Convivemos com eles diretamente. Não é preciso ser um astronauta pra precisar compreendê-los ou aceitar suas loucuras. O espaço parece agir como uma nota de corte e impedir que o conteúdo supere a forma, mas as histórias mais humanas são contadas na vastidão. Alias, há mais vazio do que matéria sólida espalhado por aí, então por que sentimos tanto medo do que há lá fora? Stanislaw Lem questiona, maravilha, assusta, sente e vive nas palavras de Solaris. Clarke provoca quando a Humanidade é confrontada por Rama. E Douglas Adams carrega tudo que é humano numa caixinha de bom humor enrolada numa toalha, mas nos preserva, mesmo com um exército de Vogons mal-humorados à espreita.
Talvez por conta desse medo do desconhecido, e de nós mesmos, o final tenha sido tão controverso? A influência do estúdio está clara ali. Hollywood é desesperada por finais “satisfatórios” para o público, odeia o termo “final aberto” e faz de tudo para deixar qualquer filme o mais amarrado possível, ou seja, algo é proposto no primeiro ato e precisa, obrigatoriamente, ser concluído – de maneira aceitável e clara – no final do terceiro ato. As leituras físicas, quânticas e metafísicas do que acontece quando Cooper atravessa o event horizon e entra no buraco negro são inúmeras e Nolan poderia ir para qualquer lugar. Escolheu questionar o paradoxo do ovo e da galinha, ao fazer com que Cooper navegasse pelo próprio passado e influenciasse seu futuro. Ainda no mundo do “e se”, um final pé no chão, desprovido de esperança, no qual a nave se desintegrasse e ele deixasse de existir? Ter esperança parece ter se tornado algo execrável. Mas, assim como na trajetória do diretor e do gênero, a jornada acaba valendo mais que o destino.

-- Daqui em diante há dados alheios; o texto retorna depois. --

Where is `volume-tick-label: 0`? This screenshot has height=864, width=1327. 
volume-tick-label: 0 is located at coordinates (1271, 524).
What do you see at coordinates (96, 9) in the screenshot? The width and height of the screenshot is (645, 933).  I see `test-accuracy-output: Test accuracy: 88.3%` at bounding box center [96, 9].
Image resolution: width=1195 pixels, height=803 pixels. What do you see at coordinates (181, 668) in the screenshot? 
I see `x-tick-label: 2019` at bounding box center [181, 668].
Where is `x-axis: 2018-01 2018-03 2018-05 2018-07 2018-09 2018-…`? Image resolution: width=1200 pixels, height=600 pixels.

O final escolheu preservar o que existia, dar segundas chances e – sacrilégio! – ter até uma perspectiva de amor nas estrelas. Talvez por culpa do próprio Nolan, que tenha pregado o hiper-realismo de Gotham City e a natureza cruel e seca da vida, esperava-se algo tão inquietante quanto o peão e a expectativa faz sentido, especialmente perante a existência de outro final proposto ainda no roteiro que nunca foi à frente. Surpreender é difícil, superar expectativas no atual formato de divulgação é impossível. Estruturalmente, esse final foi apenas a cereja do bolo, que não influencia tanto no arco e ainda permite o reencontro emocionante de duas gerações separadas pelo tempo, mas sempre unidas pelo amor. Ler isso em voz alta soa piegas. Mas é real. Quantas grandes histórias não foram contadas sobre sentimentos através das Eras? Drácula é a maior delas e todo mundo ama. É uma questão de formato, expectativa e momento.

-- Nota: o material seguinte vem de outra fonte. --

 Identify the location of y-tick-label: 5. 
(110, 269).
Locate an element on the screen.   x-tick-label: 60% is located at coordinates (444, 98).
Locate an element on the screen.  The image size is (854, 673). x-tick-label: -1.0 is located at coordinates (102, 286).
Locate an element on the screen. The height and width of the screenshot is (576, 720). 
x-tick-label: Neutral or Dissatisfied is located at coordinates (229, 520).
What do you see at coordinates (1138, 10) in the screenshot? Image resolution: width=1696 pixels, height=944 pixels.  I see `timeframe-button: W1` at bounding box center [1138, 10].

Mesmo com tudo isso, Interestelar não deixa de ser um filme. Por isso, segue regras narrativas. Apresenta um problema, vislumbra uma solução, coloca tudo a perder e encontra uma saída para o perrengue. A história de nossas vidas, sempre distante do ideal desejado e menos trágica do que imaginamos. Construções iniciadas com conceitos ensinados na infância, concentrados na juventude e compreendidos ao longo da vida adulta. Se Cooper conseguiu encontrar algo em que acreditar enquanto rumava para o coração de um buraco negro, por que é tão difícil acreditar na solução de problemas bem menores ou definitivos que esse? Essa é a jornada. E tudo começa com as perguntas certas.
Quando você olha para o céu, o que você vê? A resposta pode transformar a sua vida.